[Material supplied]
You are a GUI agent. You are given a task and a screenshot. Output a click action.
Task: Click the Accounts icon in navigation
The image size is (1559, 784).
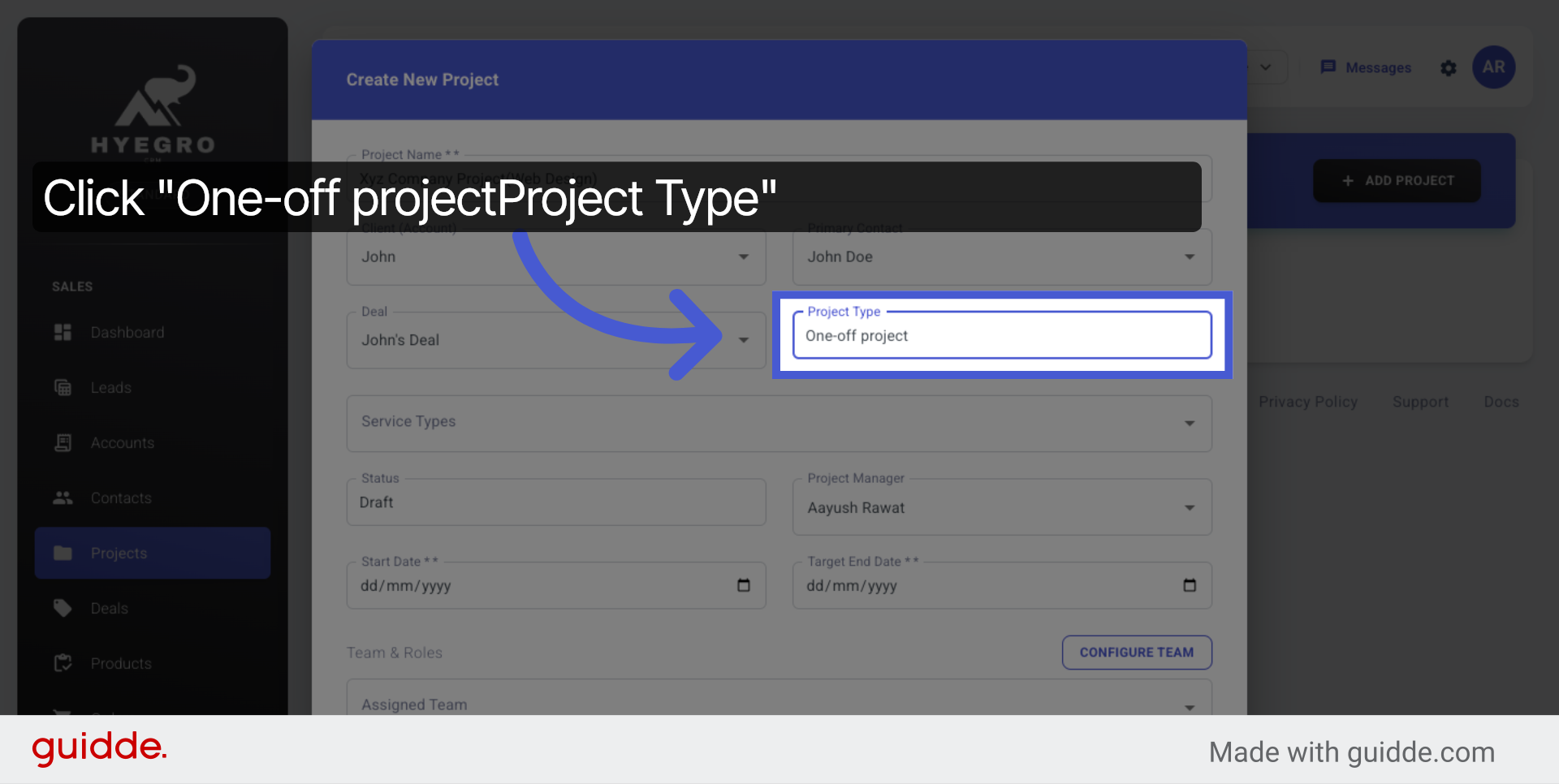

--

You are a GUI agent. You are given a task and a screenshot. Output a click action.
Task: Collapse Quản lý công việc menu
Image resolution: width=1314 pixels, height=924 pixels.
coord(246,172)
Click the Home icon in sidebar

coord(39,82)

==

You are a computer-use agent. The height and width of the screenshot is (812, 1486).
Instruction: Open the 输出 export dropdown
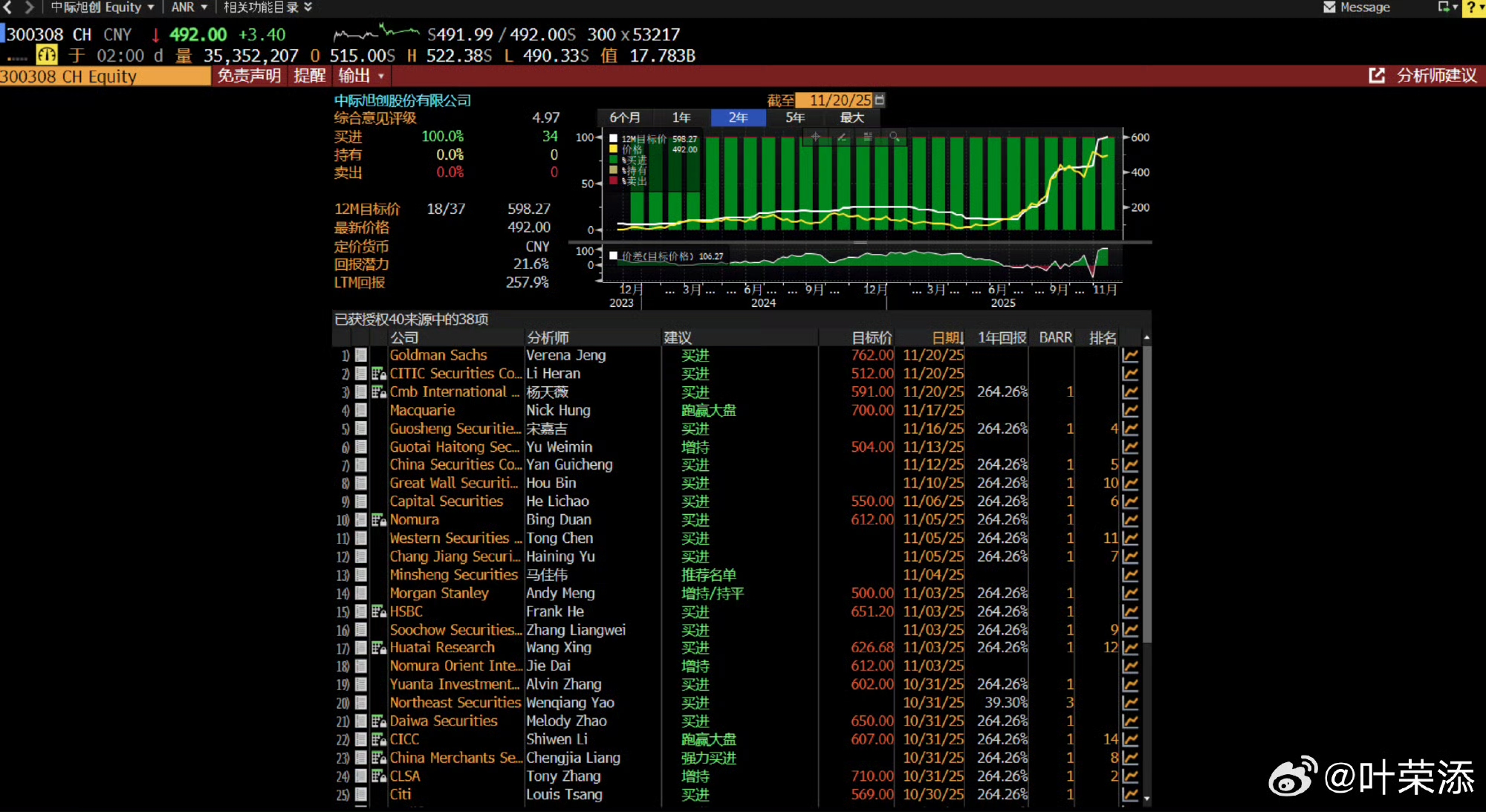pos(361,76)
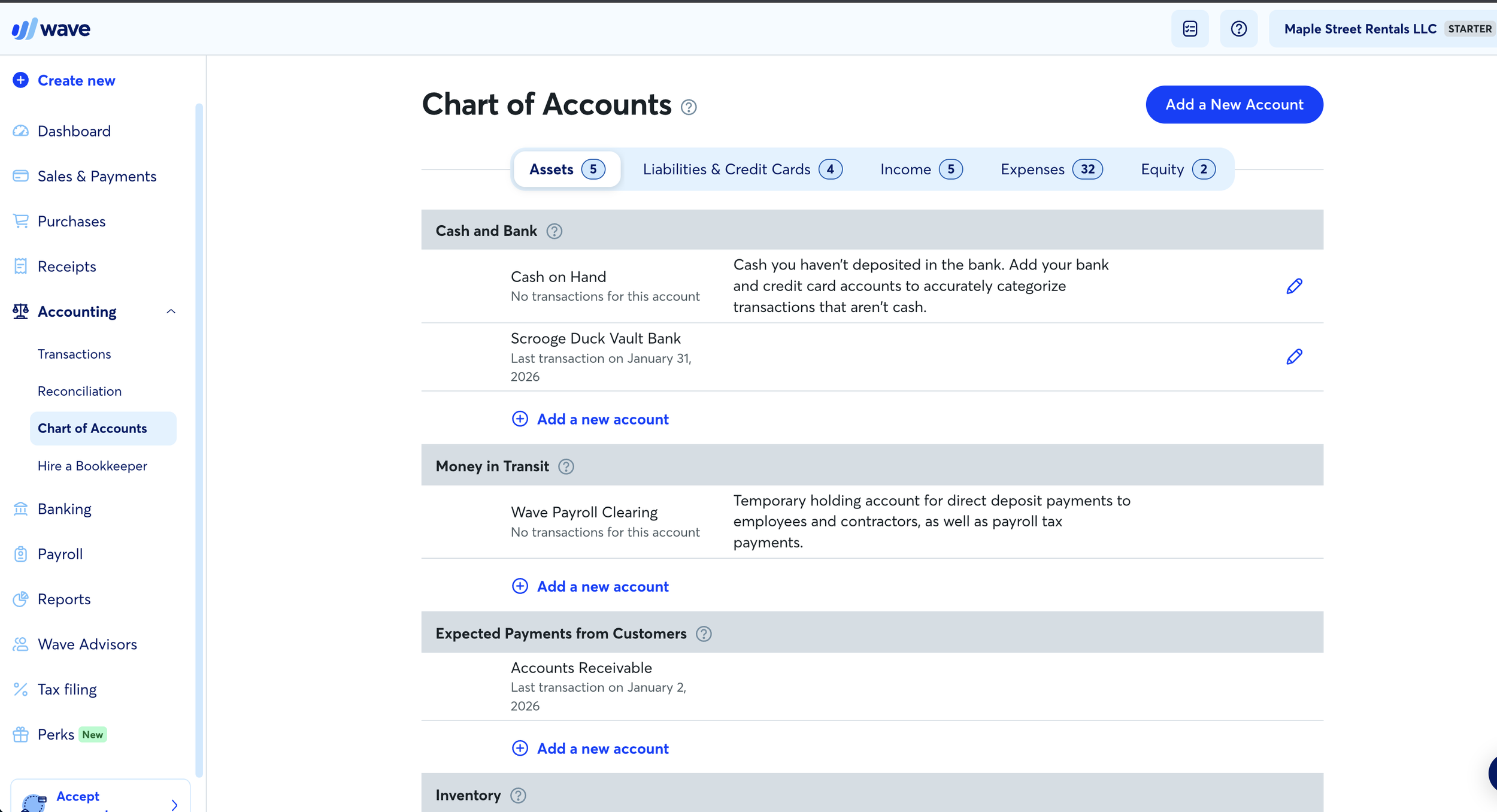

[About this task] Would you retype exactly the lines above, from the line with "Task: Click the Accounts icon in navigation" to the line with "The image size is (1559, 784).", with both end lines kept and nothing more?

[Output]
Task: Click the Accounts icon in navigation
The image size is (1559, 784).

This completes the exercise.